Copy out verbatim the part of the material that opens with the line containing "This screenshot has width=1136, height=931." and closes with the line containing "Action: coord(361,197)", including both of those lines.
══ INFORMATION PROVIDED
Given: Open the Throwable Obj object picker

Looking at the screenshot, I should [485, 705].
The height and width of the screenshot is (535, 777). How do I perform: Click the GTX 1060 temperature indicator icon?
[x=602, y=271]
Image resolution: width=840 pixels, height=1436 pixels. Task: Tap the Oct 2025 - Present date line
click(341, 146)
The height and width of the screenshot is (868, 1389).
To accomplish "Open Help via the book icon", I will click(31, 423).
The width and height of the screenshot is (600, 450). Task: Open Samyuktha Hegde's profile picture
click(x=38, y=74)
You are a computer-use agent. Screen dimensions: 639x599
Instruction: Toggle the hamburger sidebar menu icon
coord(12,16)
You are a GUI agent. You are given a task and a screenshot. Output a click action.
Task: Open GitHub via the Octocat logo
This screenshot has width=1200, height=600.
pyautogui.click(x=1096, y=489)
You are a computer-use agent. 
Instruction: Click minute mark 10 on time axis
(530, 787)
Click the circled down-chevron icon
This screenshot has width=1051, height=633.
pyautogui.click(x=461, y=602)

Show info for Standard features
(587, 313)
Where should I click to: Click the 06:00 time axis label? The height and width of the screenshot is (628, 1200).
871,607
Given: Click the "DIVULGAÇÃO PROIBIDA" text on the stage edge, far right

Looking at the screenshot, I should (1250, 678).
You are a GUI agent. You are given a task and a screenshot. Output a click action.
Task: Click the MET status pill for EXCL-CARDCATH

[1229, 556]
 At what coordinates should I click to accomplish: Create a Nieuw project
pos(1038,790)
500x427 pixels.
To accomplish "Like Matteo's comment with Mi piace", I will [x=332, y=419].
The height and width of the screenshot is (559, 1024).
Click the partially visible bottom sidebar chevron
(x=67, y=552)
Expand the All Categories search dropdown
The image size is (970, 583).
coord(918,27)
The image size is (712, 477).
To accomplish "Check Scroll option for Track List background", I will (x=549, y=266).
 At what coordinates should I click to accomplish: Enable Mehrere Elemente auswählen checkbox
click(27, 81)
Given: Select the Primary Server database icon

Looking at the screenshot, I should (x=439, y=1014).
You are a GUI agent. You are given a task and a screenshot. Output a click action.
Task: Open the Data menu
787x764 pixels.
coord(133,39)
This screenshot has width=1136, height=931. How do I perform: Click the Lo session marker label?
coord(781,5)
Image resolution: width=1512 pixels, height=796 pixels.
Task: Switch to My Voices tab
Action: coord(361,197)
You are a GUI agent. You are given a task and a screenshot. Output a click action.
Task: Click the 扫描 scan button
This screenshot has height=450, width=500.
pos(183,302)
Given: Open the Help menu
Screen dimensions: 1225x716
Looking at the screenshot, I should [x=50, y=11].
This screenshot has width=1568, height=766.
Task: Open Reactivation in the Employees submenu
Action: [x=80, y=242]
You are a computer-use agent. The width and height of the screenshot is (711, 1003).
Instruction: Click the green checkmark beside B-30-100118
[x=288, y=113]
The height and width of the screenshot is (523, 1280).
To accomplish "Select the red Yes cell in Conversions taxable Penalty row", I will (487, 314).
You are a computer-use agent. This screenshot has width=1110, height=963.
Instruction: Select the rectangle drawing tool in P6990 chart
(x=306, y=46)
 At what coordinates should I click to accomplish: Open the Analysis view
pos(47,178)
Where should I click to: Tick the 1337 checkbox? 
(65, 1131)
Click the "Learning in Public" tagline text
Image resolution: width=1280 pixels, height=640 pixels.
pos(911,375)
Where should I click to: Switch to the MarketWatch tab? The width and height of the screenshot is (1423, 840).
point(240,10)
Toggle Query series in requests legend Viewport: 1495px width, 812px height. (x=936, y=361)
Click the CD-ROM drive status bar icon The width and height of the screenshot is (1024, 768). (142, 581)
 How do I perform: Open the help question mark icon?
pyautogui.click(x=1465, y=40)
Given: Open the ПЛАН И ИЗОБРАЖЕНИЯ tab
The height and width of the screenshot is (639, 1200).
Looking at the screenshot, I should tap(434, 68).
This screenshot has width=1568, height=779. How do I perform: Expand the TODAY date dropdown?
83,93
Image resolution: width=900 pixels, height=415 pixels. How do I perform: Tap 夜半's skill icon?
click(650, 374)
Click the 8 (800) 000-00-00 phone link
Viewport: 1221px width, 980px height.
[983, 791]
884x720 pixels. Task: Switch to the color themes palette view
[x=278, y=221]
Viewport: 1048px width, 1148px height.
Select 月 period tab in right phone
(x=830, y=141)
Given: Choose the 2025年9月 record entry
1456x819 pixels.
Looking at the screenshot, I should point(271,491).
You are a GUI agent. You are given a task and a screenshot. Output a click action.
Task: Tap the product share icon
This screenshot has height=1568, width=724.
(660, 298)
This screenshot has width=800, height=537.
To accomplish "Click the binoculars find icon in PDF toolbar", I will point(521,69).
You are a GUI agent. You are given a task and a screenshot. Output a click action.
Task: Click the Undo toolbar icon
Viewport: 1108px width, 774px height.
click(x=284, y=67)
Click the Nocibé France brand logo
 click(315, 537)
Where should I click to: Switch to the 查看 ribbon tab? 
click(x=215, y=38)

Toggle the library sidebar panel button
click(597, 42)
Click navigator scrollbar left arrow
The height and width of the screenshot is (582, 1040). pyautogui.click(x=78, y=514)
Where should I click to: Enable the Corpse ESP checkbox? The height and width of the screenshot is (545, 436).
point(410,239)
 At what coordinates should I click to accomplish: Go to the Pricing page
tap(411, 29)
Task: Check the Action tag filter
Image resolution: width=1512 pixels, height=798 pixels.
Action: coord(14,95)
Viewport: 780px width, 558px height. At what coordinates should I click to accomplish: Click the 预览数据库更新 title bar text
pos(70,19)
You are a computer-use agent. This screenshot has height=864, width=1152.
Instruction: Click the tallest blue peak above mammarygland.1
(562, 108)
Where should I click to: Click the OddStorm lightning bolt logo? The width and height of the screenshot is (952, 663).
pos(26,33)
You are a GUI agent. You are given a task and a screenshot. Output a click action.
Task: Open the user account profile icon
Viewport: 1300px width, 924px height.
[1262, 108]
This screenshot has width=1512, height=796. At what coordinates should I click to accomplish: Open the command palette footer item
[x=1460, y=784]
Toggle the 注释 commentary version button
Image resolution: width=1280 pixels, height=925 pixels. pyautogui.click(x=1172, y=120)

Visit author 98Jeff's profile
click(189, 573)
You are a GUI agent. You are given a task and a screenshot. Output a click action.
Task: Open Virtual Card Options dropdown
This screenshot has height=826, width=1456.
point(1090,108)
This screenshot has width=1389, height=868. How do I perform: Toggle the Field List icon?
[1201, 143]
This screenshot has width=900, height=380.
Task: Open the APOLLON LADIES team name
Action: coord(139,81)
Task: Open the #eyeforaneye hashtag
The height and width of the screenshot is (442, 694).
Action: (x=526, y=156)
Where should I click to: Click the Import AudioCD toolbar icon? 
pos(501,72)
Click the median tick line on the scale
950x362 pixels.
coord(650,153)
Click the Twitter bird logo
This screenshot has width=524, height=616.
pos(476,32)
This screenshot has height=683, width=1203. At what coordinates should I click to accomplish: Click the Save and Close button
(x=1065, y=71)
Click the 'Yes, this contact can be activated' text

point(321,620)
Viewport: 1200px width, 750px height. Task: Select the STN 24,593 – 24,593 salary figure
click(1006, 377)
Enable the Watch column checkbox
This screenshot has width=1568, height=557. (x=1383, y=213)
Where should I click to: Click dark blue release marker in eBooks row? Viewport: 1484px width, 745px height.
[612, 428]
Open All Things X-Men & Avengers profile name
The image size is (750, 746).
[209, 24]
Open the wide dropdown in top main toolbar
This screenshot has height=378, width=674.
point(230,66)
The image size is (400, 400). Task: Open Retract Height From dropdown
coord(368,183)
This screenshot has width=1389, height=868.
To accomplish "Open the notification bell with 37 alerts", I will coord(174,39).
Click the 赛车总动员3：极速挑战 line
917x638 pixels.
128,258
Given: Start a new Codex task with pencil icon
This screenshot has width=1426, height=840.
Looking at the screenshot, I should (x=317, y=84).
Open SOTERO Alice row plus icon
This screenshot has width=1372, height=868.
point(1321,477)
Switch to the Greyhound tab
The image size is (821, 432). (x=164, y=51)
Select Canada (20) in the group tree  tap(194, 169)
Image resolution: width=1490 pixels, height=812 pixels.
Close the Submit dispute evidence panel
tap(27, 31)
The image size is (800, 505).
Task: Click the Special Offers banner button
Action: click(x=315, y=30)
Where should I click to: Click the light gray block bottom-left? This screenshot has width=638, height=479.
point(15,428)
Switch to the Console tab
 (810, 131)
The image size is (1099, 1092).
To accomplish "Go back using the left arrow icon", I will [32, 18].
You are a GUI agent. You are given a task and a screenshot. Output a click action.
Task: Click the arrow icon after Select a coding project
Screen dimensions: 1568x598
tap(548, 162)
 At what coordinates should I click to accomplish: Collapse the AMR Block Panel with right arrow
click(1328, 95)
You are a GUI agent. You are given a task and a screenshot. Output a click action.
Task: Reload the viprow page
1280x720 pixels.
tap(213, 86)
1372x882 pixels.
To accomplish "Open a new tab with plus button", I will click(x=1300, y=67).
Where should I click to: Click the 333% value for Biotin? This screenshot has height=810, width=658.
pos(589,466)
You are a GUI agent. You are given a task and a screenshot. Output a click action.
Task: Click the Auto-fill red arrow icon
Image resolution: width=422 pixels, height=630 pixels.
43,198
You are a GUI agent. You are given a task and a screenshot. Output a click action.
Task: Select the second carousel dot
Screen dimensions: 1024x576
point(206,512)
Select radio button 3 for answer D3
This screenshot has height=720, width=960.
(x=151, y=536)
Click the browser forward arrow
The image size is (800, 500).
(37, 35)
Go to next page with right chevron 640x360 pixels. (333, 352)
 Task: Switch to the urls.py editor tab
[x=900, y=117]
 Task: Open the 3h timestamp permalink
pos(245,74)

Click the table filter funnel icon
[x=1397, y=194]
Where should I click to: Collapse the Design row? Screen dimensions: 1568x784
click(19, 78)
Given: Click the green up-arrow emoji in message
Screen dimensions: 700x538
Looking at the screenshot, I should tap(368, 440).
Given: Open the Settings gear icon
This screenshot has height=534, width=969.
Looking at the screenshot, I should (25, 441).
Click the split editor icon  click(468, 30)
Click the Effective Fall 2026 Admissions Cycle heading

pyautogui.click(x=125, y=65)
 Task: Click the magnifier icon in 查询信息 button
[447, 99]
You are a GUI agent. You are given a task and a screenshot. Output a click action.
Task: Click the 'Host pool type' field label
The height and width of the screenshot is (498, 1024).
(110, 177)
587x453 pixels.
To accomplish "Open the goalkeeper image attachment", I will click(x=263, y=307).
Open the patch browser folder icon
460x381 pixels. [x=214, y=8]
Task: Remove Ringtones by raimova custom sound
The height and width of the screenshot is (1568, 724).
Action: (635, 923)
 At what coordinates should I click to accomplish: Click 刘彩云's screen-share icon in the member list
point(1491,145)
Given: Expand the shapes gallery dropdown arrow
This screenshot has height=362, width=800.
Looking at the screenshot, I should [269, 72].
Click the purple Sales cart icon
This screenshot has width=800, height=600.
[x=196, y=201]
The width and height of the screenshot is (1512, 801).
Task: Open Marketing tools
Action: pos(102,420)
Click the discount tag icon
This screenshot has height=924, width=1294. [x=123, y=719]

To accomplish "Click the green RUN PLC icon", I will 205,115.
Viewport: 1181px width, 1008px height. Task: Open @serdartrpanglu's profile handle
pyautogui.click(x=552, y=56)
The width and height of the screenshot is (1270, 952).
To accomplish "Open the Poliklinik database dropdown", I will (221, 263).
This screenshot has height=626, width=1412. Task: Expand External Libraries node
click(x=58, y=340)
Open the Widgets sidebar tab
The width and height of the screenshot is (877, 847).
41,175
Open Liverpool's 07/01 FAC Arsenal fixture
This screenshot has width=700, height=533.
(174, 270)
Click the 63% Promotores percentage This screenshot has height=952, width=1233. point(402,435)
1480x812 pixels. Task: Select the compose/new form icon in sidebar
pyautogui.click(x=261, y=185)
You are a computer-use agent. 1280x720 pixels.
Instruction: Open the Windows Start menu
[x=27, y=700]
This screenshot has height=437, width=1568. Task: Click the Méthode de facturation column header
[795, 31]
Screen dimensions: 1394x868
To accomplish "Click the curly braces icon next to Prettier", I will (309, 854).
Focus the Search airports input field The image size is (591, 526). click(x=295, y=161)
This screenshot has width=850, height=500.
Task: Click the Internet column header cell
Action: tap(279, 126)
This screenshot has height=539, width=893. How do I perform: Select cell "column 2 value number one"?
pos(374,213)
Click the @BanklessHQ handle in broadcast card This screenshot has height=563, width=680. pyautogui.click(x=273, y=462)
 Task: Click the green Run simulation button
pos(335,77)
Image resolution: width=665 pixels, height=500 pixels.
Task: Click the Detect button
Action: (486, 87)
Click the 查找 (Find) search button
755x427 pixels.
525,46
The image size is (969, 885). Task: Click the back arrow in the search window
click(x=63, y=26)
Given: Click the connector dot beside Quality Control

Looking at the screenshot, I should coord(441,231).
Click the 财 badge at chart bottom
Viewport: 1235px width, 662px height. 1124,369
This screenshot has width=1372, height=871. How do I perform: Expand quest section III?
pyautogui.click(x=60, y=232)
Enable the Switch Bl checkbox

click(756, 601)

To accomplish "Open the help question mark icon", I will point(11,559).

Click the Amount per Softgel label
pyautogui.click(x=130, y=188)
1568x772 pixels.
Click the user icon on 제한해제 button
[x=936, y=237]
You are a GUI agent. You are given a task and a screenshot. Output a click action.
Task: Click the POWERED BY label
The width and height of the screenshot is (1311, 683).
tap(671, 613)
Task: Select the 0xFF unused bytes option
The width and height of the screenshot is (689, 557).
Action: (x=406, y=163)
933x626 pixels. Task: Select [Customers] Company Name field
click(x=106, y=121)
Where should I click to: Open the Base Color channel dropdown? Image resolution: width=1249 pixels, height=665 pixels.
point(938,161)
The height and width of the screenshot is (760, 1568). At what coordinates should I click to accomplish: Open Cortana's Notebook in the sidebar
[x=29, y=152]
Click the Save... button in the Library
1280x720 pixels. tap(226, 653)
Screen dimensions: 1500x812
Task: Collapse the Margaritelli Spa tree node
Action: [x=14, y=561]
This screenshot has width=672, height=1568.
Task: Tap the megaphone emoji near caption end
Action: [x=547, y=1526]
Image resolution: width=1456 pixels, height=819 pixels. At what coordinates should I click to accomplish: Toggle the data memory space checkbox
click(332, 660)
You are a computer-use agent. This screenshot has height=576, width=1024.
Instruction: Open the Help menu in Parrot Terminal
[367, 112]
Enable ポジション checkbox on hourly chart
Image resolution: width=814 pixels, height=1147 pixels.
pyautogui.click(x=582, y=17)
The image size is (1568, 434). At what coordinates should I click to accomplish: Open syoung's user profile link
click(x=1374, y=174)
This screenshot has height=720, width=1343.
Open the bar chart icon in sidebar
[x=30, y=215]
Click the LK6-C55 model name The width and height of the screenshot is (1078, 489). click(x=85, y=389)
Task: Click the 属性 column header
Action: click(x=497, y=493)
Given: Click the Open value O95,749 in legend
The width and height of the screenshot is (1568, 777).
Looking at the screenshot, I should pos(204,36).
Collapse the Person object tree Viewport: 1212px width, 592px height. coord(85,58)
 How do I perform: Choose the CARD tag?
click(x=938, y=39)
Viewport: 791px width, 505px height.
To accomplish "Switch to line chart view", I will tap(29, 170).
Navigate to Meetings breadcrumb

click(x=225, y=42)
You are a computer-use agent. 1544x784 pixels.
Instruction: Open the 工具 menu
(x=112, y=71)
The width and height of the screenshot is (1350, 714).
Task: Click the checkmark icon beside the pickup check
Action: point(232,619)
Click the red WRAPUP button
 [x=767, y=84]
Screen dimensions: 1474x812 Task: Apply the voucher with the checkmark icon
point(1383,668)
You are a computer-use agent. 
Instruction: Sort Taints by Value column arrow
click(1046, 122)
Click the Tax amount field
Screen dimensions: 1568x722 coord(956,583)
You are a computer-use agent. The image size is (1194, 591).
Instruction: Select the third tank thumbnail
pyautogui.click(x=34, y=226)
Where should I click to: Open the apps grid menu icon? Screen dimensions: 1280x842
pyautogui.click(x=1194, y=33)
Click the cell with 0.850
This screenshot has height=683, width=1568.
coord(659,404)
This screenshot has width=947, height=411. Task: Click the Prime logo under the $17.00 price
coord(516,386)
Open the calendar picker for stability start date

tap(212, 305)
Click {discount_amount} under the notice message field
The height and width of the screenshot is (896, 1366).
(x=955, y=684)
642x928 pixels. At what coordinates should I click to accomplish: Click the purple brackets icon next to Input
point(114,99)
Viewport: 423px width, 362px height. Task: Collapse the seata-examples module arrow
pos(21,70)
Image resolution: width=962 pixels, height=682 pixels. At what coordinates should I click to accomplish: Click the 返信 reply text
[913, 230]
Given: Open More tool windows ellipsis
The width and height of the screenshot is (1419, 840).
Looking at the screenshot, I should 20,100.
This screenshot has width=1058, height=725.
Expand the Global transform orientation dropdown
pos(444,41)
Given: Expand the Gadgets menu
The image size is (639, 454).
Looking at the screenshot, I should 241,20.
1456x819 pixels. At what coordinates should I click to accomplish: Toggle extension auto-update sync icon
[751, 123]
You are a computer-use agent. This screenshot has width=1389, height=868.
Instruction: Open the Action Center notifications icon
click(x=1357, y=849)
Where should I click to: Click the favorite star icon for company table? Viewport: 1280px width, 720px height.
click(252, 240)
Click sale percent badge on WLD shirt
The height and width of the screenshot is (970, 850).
════
- [SOLUTION]
This screenshot has width=1136, height=931. How do I perform: Click the Lo session marker label?
coord(781,5)
Image resolution: width=1512 pixels, height=796 pixels.
Task: Switch to My Voices tab
Action: coord(361,197)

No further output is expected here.